Make the experience more similar from place to place: I think this is a popular but rarely stated viewpoint. I'm *passionately* against it. One of the Society's strengths is its diversity.

Make a clearer connection between work and awards: Again, popular but rarely voiced as such. IMO, this leads to purer merit badges. Yes, it would be "fairer", but I believe very counterproductive. Our award system mainly rewards service and leadership -- the rest is actually noise. I think that this would actually be a very bad idea: the subjective leeway we have for awards is a crucial strength of the system.

Remove the NMS: Yes, they actually asked. This is one of the main reasons y'all need to go voice your opinions. There are actually a lot of questions in the long page on "possible changes" that are about reducing requirements and bureaucracy, as well as corresponding questions about increasing them. We actually worked pretty hard to make this section balanced. (Indeed, that was more or less a Board mandate.) I know that many folks care as passionately about these topics as I do; this is the first chance we've ever had to formally voice our opinions about them. It doesn't cover every question I care about, but they do actually ask about a lot of the crucial ones.

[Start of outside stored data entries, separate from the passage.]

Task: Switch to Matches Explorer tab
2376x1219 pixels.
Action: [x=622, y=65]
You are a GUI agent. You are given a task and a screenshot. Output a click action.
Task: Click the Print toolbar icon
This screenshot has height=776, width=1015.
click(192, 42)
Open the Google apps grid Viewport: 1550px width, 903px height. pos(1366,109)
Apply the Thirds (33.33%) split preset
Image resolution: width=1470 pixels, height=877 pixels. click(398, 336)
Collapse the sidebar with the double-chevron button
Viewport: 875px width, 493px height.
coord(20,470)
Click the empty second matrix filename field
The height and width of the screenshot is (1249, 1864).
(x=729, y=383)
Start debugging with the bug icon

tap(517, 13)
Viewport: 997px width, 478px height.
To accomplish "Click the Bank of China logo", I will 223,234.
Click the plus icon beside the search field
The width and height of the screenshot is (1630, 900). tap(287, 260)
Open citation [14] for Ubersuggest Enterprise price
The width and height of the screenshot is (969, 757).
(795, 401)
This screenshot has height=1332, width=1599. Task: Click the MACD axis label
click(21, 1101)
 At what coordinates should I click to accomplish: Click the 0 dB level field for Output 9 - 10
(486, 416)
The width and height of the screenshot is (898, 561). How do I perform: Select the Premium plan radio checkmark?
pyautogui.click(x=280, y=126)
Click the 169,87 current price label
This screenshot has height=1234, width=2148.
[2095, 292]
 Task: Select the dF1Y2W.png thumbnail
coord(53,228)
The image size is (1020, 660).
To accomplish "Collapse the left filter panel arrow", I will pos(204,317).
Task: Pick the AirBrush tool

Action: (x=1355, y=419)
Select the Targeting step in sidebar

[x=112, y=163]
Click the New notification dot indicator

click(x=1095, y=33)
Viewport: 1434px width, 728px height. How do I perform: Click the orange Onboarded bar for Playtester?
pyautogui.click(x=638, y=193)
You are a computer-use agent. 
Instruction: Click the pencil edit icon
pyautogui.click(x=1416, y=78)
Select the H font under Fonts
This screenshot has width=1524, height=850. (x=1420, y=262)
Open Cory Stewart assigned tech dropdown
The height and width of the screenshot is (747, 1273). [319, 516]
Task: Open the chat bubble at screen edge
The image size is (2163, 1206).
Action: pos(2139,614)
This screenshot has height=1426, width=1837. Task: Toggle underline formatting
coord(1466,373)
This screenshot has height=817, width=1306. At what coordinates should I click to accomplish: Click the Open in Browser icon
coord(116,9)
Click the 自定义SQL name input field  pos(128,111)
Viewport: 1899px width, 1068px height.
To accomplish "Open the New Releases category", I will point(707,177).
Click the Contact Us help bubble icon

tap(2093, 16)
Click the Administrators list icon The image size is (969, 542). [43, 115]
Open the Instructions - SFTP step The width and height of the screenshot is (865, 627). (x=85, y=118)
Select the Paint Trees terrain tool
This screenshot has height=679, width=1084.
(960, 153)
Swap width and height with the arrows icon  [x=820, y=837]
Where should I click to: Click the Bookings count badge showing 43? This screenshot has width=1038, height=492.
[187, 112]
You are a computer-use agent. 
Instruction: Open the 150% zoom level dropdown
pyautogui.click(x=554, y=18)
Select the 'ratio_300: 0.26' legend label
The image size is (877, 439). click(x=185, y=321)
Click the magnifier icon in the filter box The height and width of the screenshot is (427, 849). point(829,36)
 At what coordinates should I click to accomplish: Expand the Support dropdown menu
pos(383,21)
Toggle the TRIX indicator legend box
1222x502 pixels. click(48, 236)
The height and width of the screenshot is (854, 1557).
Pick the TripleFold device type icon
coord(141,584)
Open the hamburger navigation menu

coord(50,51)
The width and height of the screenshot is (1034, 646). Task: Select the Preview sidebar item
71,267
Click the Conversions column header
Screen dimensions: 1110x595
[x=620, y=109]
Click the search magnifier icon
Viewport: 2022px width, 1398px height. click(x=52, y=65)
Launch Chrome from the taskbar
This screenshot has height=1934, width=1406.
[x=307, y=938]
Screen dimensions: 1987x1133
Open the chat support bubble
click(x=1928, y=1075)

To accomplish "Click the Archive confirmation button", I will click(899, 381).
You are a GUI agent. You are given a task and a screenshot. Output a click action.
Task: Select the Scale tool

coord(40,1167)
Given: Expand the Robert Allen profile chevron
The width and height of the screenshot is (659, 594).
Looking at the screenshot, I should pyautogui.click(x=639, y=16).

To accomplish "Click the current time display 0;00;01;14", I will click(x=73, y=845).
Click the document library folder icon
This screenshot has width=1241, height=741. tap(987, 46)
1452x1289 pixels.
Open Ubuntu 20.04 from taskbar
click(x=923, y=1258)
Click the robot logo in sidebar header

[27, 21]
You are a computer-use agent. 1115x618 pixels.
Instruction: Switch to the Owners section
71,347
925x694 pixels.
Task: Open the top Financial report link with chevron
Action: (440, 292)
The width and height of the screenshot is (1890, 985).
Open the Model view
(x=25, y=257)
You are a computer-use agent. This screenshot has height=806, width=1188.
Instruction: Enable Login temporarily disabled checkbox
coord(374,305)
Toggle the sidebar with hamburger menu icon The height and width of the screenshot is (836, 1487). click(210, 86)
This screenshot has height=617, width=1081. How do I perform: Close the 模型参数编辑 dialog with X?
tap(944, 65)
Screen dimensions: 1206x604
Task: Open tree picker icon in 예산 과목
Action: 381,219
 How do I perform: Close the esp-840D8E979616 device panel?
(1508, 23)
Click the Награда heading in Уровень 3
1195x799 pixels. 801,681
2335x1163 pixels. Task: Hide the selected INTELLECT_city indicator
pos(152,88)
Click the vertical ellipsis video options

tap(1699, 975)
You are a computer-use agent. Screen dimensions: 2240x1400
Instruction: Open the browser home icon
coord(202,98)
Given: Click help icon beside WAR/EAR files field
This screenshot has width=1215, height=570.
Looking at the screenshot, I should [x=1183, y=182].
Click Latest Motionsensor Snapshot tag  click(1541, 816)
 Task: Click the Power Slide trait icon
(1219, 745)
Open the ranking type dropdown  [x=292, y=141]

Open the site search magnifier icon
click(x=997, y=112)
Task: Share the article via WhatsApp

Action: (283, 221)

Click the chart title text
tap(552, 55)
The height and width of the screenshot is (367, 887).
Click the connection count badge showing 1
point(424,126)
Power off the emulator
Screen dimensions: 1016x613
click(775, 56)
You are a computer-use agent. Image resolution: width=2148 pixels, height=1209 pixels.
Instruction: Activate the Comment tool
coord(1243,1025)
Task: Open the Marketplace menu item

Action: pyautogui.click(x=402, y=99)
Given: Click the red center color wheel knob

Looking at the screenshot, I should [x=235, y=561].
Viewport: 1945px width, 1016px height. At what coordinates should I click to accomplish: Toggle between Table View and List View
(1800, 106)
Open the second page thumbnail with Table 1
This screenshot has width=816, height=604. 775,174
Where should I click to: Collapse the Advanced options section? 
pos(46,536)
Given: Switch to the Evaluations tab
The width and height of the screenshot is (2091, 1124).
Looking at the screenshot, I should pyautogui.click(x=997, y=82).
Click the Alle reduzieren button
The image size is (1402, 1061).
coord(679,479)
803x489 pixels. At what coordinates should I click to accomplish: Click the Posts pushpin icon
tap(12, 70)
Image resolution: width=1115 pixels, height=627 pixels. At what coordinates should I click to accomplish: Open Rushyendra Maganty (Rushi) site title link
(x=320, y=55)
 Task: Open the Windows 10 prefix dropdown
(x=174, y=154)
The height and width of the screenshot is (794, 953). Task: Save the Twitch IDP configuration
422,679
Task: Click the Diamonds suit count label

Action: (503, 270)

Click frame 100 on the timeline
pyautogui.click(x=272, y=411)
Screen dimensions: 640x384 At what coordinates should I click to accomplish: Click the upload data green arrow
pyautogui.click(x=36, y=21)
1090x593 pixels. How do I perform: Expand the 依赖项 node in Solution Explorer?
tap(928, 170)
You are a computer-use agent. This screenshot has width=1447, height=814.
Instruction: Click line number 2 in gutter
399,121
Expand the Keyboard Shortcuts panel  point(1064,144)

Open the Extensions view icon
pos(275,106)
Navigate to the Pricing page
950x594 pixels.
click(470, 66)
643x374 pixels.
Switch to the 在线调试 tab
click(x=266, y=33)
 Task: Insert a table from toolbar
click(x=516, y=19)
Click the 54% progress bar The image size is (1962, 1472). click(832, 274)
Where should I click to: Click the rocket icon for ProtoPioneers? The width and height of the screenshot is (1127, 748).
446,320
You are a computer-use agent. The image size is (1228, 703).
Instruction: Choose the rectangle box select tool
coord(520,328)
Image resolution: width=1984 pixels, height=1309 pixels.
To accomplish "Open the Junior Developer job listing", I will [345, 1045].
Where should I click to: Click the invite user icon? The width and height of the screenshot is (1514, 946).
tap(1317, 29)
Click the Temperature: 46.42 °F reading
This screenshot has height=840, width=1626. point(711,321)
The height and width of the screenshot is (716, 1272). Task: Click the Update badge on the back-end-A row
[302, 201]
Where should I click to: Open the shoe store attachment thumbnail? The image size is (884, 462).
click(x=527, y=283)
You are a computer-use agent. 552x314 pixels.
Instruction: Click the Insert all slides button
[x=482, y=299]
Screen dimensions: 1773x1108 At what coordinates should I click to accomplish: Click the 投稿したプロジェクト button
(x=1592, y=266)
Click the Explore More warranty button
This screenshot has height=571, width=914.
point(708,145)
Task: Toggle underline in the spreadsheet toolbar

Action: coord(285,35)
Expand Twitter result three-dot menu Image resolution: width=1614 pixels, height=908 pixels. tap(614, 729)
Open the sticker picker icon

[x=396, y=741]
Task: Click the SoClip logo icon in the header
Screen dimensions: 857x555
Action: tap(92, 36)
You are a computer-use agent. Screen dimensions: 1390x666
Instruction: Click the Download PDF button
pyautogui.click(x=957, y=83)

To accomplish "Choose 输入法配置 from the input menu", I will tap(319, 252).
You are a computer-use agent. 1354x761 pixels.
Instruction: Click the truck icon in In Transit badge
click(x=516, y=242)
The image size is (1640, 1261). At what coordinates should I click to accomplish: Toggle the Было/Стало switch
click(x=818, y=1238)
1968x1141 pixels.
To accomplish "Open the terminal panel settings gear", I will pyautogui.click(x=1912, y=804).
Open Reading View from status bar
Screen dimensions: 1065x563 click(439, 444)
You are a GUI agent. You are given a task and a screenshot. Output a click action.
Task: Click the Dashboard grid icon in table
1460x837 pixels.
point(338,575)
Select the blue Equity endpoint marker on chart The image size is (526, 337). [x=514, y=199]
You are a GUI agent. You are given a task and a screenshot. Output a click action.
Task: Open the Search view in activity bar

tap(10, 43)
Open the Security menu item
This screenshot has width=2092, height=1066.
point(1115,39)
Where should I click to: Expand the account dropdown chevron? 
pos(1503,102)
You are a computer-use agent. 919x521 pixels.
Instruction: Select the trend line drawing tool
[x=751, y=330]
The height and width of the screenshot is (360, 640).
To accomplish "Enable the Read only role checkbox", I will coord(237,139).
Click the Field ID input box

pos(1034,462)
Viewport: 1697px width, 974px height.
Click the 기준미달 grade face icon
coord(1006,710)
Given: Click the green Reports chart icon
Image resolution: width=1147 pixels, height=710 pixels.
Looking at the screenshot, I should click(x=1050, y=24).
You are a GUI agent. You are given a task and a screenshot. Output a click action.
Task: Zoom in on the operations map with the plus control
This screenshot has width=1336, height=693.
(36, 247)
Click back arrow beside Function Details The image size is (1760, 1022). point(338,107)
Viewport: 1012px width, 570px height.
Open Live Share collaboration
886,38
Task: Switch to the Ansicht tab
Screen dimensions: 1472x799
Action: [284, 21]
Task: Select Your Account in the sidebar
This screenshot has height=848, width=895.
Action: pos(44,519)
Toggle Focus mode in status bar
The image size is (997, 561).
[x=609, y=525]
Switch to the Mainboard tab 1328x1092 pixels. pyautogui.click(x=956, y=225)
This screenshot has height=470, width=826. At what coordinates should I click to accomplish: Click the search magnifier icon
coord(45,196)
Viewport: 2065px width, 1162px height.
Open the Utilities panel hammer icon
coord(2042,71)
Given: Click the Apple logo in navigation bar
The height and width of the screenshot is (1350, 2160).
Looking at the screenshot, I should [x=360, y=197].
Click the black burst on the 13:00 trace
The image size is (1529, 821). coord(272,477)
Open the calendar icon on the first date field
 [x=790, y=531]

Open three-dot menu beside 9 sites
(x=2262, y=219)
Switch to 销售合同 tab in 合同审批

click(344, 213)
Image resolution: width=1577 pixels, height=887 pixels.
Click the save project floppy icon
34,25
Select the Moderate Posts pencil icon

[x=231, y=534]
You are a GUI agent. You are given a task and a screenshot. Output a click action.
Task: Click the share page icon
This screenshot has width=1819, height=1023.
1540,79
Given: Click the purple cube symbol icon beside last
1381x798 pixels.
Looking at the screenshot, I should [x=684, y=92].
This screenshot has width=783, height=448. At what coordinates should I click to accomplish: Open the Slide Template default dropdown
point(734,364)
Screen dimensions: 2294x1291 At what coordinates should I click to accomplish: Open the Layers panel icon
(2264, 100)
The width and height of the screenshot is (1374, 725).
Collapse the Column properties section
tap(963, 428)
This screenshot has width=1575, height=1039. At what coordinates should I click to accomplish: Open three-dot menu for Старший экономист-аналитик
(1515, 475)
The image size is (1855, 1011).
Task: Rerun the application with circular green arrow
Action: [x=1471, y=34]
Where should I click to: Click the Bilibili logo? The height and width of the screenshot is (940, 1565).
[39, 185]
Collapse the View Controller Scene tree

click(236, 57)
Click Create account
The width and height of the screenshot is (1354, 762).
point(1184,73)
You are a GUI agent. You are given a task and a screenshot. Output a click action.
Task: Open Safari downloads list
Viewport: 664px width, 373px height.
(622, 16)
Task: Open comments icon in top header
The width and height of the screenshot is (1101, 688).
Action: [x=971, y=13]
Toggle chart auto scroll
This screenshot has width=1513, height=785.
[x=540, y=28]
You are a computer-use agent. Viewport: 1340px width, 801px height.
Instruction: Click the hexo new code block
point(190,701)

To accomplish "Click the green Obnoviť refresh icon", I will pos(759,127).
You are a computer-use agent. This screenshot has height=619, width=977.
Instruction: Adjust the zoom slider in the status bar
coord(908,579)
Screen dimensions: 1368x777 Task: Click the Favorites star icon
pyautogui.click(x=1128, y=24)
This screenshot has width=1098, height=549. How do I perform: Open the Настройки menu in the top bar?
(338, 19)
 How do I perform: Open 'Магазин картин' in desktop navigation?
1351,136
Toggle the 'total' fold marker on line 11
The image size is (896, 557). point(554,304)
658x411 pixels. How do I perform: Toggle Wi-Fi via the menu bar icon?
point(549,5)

Please go voice your own viewpoints on The Census, whether you agree with me or not. And I encourage those who are going to Pennsic to talk about this stuff there: if nothing else, I'm hoping that the survey gets people thinking and talking face-to-face, not just flaming on email lists...
Tags:

  • 1
"Same-gender consorts: ... please read the question carefully: the language came out a little complex, so make sure you're saying what you think."

Honestly, that question is so poorly worded that I wouldn't trust the data it produces. Which is a shame, because I'm interested in both the issue and the answer. But it's way too easy to read the question as the exact opposite of what (on a careful read) it actually is asking.

Yeah, I've brought that topic up on the Committee list. The usual danger of people knowing the subtext too well: despite the survey having been run past at least 50 people before going out, it still suffers from some shared assumptions...

Now I'm worried about how I answered it. I *thought* I had read it carefully, but now I am second guessing that. And it is something that I really care about.

I'd really like to comment on this one, because it is a complex issue, but there doesn't seem to be a comment box. There are situations in which I'd be okay with it and others where I would not.